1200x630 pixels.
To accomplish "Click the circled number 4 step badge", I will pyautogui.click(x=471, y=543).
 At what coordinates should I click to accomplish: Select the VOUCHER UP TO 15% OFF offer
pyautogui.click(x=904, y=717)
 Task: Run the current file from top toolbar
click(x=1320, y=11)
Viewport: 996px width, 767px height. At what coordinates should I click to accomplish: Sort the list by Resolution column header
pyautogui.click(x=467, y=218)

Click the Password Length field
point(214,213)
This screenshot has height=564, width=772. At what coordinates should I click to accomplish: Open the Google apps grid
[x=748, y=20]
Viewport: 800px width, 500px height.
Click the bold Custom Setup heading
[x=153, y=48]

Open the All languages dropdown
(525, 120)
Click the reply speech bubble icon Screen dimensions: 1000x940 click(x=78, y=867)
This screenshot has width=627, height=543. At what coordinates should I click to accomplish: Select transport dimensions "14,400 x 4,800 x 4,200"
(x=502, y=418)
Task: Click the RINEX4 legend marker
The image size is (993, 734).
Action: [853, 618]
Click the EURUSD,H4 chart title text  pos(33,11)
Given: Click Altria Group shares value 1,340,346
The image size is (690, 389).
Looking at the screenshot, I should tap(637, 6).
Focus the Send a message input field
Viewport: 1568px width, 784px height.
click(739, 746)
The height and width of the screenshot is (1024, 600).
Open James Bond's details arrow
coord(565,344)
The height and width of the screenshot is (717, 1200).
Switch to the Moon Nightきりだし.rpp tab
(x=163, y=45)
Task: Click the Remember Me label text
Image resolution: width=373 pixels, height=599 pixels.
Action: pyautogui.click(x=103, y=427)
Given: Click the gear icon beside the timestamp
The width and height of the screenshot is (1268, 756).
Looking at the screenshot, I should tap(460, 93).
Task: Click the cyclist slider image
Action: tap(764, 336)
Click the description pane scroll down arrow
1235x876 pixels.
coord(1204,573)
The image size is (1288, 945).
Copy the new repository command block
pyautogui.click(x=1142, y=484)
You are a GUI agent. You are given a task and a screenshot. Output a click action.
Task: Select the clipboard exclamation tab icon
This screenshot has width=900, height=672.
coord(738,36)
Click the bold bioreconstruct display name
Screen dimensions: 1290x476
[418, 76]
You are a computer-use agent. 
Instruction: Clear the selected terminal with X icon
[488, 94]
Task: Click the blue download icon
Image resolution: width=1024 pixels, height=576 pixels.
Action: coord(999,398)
===============
Copy whichever lines of the records above contain the word "text".

Exercise result:
Click the EURUSD,H4 chart title text  pos(33,11)
Task: Click the Remember Me label text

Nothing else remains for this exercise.